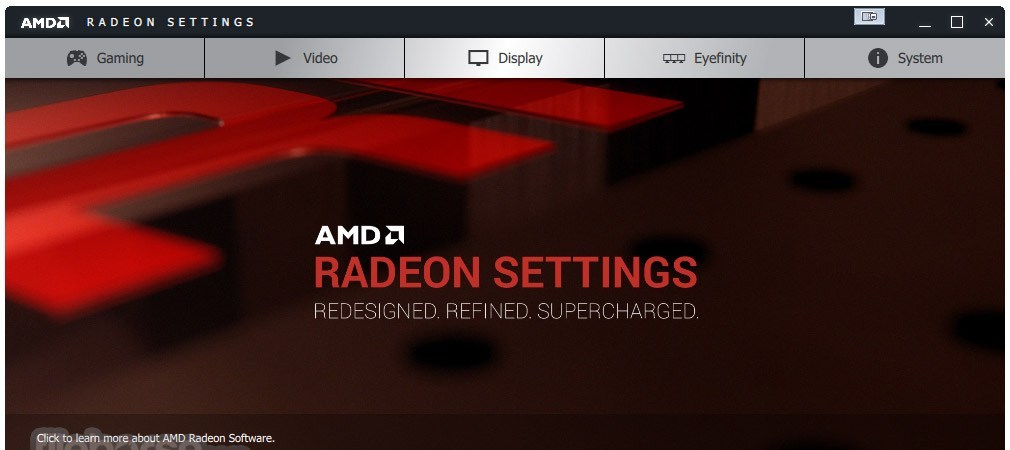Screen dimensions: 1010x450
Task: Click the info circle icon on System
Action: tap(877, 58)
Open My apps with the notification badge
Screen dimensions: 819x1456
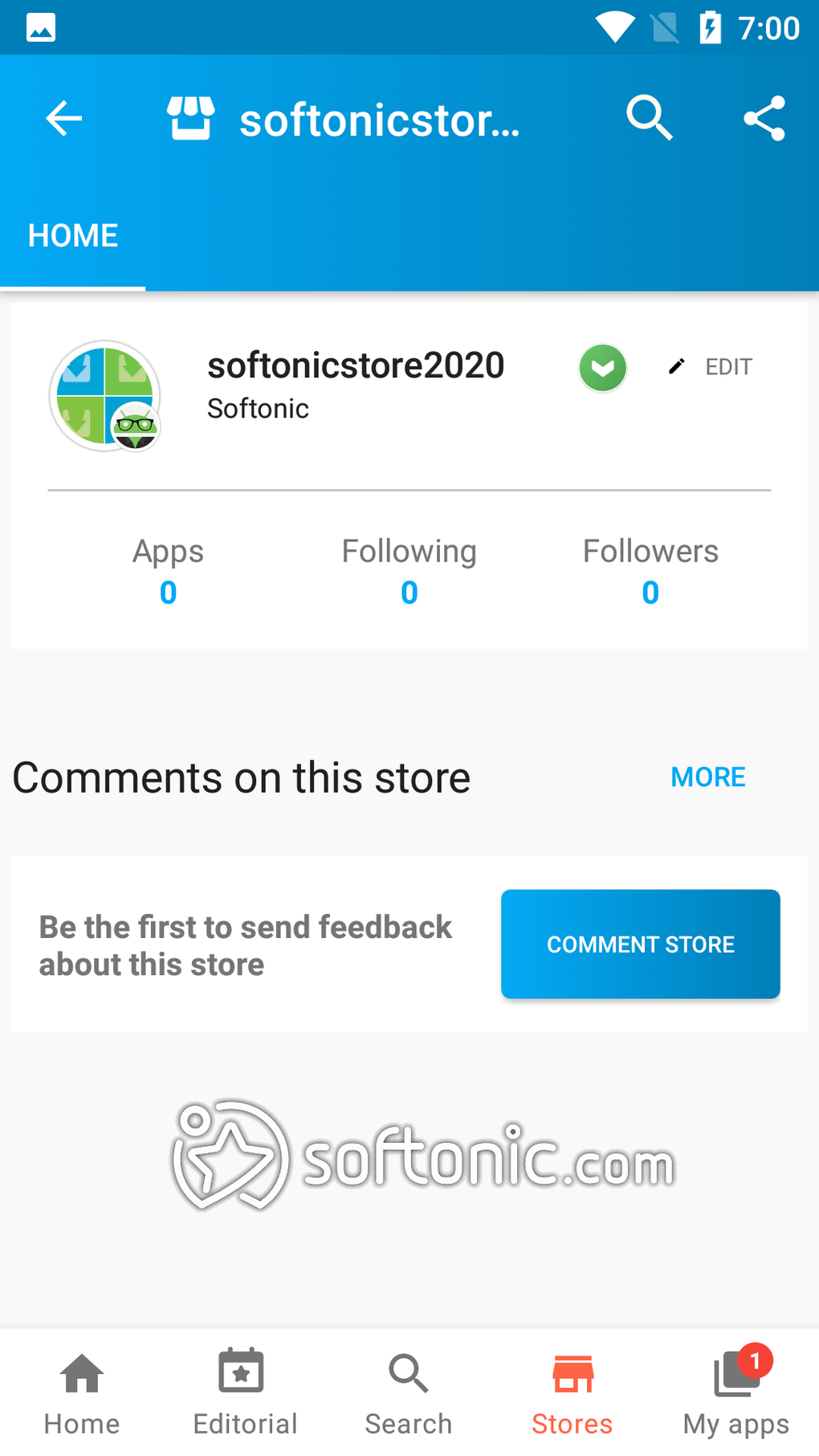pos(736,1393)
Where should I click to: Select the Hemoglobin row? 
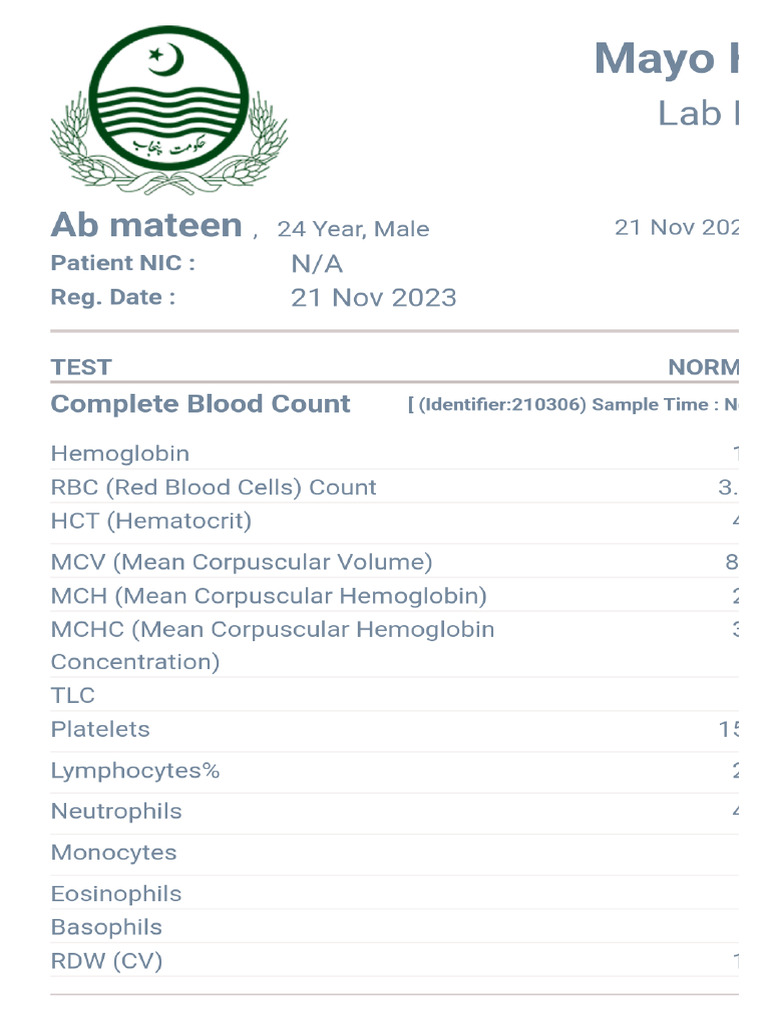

━━━━━━━━━━━━━━━━

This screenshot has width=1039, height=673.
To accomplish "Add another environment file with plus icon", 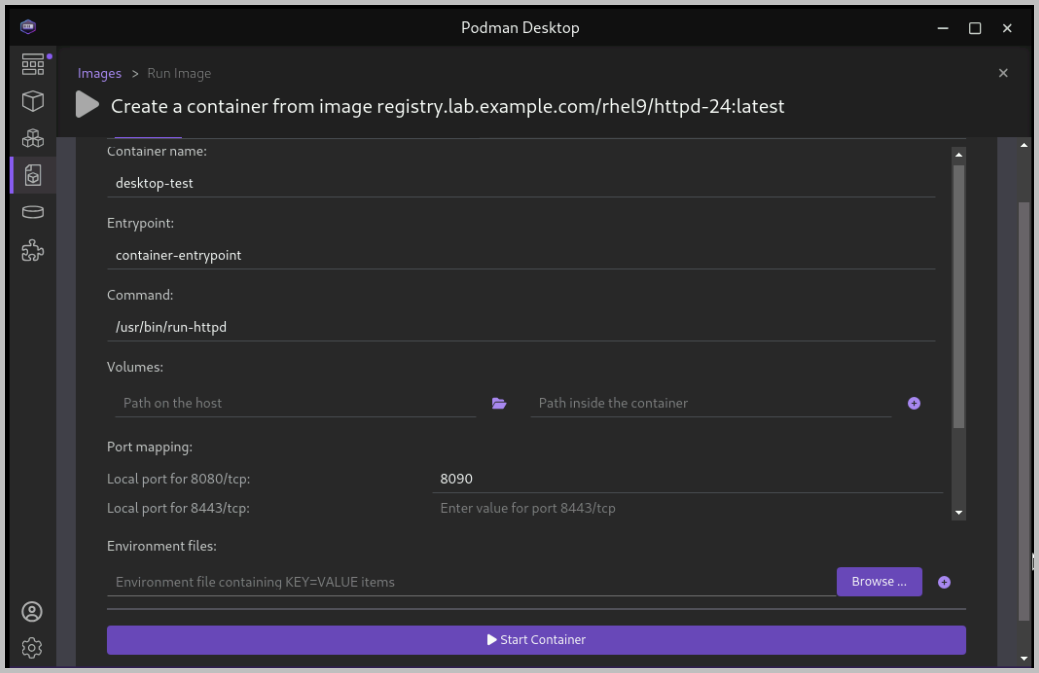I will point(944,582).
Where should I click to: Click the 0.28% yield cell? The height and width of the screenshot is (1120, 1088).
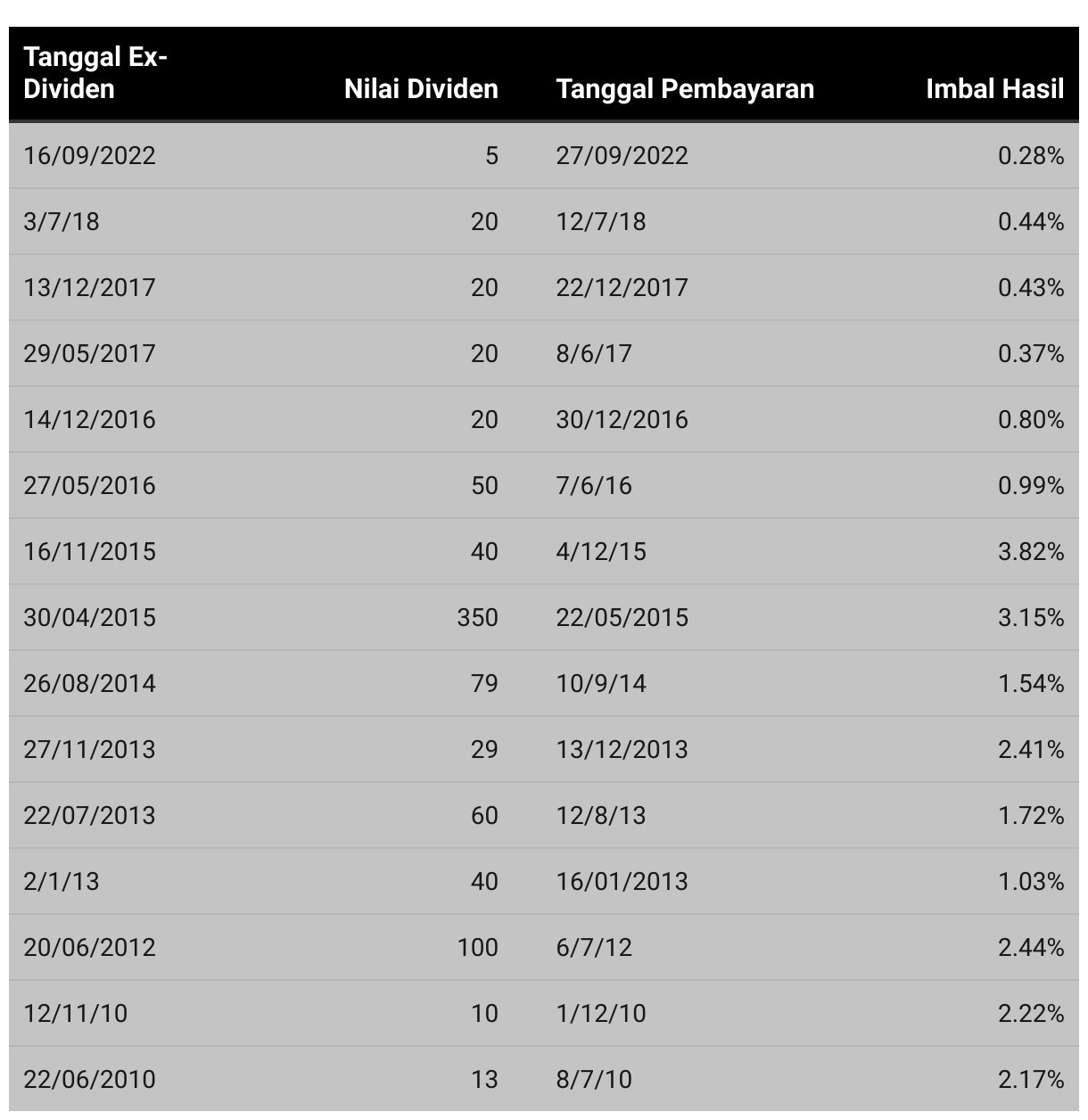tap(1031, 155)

━━━━━━━━━━━━━━━━

Going by the entries above, repeat exactly the lines that start at the line with "Open My apps with the notification badge" and go on through the line with "Where should I click to: Select". Pictures are not part of the copy.

Open My apps with the notification badge
Screen dimensions: 819x1456
pos(736,1393)
Where should I click to: Select the Hemoglobin row? 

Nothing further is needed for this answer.